Por fin llegaron a Filadelfia. El amigo que los debía esperar para brindarles orientación y ayuda no apareció en el puerto. Averiguaron entre los inmigrantes irlandeses y recibieron una grave noticia: había muerto de fiebre amarilla un par de semanas antes. Sus familiares se desentendieron de las promesas que hubiera formulado; no era fácil conseguir ni siquiera el propio sustento en esta tierra nueva, aunque hubiese libertad. Sin tener a quién recurrir, su padre gastó los magros ahorros y se fue hundiendo en la melancolía: no conseguía trabajo, no podía mandar dinero a Foxford para que viniese el resto de su familia, ni siquiera tenía para comprar el billete de regreso.

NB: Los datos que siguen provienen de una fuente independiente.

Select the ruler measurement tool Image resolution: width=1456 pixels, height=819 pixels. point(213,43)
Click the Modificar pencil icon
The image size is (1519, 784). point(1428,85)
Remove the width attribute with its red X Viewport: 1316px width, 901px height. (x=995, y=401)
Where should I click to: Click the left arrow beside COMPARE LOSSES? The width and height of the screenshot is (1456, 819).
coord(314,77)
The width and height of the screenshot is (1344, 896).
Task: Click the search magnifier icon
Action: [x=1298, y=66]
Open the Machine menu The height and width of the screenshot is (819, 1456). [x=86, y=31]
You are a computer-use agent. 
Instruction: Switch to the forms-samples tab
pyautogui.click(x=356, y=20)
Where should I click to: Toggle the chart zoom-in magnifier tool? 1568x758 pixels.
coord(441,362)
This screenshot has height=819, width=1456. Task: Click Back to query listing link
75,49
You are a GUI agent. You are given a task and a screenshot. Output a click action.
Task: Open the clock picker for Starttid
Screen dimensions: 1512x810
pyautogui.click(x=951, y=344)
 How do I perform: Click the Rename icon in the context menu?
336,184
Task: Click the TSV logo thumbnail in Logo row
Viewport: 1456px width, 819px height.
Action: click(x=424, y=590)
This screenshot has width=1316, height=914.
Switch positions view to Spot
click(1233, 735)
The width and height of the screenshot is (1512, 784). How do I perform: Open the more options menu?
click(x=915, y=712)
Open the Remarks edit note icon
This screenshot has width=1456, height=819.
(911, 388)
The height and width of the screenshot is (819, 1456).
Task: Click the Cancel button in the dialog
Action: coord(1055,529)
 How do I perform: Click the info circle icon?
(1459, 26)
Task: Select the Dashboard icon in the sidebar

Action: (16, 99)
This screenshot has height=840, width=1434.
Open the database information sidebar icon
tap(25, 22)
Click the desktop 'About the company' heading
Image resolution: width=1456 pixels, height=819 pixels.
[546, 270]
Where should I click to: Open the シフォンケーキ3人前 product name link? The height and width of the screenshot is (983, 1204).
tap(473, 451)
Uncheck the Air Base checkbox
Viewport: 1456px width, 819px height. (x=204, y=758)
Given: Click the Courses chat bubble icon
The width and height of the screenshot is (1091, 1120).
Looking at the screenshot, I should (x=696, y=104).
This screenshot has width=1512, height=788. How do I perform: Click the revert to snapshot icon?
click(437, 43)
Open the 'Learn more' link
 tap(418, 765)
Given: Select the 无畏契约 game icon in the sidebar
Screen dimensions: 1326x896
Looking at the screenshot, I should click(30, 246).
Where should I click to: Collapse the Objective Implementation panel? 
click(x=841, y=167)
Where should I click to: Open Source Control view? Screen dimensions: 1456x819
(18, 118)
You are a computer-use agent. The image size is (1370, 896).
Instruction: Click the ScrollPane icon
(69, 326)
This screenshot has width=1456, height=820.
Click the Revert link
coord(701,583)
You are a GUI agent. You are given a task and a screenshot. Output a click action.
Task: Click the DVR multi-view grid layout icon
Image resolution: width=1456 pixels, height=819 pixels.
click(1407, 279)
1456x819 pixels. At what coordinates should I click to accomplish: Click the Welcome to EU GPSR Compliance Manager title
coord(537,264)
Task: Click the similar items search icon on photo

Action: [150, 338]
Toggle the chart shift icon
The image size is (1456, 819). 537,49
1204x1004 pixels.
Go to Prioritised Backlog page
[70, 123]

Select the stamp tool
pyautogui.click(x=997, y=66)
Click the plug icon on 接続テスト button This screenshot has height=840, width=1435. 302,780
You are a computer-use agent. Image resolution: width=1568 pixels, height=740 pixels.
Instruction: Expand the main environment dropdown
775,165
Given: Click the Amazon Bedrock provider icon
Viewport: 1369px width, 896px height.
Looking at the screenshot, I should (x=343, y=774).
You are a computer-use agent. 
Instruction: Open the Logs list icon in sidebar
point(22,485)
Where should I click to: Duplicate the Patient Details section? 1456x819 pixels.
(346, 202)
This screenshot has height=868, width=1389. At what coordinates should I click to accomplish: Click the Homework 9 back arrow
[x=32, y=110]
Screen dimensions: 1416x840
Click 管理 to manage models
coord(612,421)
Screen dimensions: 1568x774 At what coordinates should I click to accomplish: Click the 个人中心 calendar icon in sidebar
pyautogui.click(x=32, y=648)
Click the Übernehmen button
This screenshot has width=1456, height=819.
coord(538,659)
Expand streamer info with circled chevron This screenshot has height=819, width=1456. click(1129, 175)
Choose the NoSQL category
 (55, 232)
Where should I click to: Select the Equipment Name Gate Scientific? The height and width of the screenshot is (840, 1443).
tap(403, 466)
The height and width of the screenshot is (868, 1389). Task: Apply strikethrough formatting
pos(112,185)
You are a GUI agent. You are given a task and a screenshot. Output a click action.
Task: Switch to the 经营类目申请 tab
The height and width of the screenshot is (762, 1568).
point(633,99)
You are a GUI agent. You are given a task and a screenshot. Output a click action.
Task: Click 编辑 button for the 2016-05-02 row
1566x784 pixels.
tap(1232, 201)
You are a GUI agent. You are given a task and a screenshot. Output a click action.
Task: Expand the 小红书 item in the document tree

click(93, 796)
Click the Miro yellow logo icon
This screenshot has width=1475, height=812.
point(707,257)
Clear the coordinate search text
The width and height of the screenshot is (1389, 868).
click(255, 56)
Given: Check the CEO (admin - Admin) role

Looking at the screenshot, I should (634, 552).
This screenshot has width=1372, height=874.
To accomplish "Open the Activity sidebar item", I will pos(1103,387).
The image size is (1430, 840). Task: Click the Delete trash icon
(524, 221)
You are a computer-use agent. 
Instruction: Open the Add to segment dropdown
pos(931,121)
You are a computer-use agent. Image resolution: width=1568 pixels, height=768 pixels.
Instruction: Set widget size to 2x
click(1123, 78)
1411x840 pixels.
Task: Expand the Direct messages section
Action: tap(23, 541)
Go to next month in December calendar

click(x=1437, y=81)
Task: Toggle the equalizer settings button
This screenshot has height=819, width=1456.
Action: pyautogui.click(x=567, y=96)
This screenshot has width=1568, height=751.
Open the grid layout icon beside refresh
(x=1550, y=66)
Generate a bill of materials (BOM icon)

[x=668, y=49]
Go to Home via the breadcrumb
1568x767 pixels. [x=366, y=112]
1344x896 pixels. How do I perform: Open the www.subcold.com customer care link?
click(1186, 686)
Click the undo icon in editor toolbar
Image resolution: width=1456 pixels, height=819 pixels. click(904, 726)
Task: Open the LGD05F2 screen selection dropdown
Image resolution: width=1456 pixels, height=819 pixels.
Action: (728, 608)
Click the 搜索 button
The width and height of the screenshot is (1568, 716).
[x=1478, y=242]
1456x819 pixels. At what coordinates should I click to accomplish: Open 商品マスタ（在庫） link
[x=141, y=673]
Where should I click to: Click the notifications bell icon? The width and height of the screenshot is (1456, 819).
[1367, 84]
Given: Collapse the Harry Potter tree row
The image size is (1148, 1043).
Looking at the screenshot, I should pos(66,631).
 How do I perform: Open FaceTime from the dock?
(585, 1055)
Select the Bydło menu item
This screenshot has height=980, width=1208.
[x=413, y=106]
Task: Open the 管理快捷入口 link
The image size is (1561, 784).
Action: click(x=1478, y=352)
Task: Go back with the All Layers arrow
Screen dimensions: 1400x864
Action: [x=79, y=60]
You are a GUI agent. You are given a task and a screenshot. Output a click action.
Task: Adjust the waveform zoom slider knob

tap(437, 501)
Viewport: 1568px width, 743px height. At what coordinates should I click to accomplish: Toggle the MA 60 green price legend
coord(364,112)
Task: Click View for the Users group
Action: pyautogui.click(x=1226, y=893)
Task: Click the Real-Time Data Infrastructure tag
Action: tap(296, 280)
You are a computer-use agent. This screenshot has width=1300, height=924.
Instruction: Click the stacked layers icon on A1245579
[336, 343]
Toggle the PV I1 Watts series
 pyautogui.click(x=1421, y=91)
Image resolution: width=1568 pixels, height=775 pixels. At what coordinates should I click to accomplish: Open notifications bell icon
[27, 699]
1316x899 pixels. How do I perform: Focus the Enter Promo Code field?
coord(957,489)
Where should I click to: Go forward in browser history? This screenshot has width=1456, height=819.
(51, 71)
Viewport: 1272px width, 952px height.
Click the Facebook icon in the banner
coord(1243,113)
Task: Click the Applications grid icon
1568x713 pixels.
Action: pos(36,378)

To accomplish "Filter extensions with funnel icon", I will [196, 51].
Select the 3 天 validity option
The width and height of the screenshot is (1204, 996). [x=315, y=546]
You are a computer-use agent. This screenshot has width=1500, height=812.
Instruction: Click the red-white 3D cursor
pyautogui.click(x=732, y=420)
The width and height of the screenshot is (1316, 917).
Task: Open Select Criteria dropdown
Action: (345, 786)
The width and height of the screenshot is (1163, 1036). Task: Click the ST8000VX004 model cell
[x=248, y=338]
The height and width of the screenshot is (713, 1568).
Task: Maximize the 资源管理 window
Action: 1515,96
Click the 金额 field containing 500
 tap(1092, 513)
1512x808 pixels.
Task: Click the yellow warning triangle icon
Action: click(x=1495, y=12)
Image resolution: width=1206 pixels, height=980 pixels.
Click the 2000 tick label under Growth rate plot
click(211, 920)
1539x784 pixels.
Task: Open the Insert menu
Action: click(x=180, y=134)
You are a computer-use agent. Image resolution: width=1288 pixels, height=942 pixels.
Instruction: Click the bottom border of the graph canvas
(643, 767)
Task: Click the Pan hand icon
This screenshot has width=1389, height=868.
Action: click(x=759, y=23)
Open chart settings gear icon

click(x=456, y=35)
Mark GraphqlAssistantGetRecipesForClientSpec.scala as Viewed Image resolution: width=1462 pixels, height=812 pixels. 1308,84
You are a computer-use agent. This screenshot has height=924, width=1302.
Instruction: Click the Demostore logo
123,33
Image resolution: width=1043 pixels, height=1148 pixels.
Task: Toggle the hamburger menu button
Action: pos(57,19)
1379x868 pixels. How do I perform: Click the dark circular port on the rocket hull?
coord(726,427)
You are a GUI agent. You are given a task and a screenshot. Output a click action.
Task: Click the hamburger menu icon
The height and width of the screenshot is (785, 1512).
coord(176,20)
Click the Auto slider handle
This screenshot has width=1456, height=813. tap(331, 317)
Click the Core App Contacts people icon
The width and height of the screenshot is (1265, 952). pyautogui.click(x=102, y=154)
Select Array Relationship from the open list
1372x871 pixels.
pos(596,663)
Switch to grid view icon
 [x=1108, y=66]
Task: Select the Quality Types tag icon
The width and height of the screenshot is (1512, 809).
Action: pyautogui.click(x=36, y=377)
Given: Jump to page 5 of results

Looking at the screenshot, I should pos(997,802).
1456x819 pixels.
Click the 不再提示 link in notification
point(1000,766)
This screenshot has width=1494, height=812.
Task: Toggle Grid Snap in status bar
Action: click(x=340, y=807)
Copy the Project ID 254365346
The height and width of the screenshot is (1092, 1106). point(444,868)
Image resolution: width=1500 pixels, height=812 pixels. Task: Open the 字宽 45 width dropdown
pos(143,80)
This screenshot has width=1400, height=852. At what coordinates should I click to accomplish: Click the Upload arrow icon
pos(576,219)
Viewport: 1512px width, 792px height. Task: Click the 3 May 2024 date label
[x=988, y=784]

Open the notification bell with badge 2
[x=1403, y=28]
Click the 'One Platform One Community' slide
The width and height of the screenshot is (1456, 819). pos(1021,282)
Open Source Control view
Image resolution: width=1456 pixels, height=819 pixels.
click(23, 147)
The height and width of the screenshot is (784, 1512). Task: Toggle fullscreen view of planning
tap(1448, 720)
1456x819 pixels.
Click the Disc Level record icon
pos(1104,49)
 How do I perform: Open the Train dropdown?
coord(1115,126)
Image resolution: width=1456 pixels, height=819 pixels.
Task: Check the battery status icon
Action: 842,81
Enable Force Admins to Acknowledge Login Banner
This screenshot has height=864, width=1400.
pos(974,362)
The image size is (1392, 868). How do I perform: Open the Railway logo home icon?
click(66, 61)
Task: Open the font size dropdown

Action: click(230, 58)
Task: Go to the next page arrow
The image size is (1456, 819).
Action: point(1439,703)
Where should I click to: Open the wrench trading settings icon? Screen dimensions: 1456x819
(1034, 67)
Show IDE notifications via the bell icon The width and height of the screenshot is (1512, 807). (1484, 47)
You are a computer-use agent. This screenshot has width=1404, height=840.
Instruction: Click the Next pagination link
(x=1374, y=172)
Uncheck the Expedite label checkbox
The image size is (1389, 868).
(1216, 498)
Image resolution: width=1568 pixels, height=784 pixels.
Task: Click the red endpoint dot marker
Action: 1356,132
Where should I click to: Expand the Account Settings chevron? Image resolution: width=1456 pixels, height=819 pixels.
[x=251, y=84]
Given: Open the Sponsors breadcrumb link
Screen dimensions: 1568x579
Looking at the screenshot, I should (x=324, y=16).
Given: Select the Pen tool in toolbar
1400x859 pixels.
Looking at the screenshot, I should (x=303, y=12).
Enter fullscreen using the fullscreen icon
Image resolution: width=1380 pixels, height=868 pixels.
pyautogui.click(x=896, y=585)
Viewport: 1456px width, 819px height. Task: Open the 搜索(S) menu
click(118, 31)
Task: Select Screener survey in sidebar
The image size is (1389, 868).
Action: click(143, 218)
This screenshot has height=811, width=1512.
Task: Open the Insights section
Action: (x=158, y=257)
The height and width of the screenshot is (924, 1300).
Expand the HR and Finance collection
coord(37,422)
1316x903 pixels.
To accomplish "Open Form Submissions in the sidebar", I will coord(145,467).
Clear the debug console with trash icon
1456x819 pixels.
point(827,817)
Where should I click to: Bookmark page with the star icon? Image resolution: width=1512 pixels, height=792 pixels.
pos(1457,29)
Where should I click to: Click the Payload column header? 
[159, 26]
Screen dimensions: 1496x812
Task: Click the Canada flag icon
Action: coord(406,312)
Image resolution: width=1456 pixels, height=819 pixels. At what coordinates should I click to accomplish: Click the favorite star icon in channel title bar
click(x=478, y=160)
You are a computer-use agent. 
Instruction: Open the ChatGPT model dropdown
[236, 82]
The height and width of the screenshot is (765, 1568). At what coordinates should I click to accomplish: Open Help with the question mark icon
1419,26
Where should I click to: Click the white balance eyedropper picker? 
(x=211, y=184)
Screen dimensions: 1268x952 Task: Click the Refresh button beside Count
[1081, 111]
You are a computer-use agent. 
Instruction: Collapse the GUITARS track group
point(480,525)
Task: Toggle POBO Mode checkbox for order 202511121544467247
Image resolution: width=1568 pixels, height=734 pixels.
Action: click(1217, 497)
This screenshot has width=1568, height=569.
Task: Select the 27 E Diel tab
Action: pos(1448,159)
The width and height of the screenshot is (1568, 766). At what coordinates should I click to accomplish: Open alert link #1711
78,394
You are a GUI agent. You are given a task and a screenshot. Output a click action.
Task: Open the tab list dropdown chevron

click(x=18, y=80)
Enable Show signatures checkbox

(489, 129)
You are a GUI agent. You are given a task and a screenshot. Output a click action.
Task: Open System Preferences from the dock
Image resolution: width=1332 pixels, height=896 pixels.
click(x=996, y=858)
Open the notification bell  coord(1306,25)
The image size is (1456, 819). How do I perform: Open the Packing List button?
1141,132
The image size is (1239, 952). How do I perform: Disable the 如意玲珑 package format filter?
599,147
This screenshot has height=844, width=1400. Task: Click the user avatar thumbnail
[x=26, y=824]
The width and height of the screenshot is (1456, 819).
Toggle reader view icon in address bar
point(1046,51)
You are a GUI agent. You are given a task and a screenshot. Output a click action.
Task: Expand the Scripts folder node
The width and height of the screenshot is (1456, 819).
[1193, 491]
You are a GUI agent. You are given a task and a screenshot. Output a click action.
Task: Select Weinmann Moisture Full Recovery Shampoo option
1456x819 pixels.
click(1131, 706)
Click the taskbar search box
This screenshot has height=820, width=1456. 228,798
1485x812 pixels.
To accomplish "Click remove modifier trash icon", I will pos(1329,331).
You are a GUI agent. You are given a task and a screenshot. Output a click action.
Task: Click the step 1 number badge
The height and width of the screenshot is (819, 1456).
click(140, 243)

Una tarde, cuando Guillermo volvió al oscuro cuarto con la comida que lograba arrancar a las pocas almas piadosas que rondaban el muelle, encontró rígido a su padre. Se acuclilló a su lado y empezó a llorar, primero en silencio, resistiéndose a aceptar que había fallecido, luego con una convulsión. Guillermo acababa de cumplir diez años y había sido condenado a un desamparo absoluto. Estaba solo. Completamente solo. Su tío le habría consolado explicándole que eran los siete años del infortunio. Pero allí no encontró consuelo. Al término de horas que nadie se interesó en contar, salió a las callejuelas de Filadelfia con las mejillas irritadas por las lágrimas. Consiguió que le pagaran una sopa, que le permitieran dormir en los establos. Que enterraran a su padre.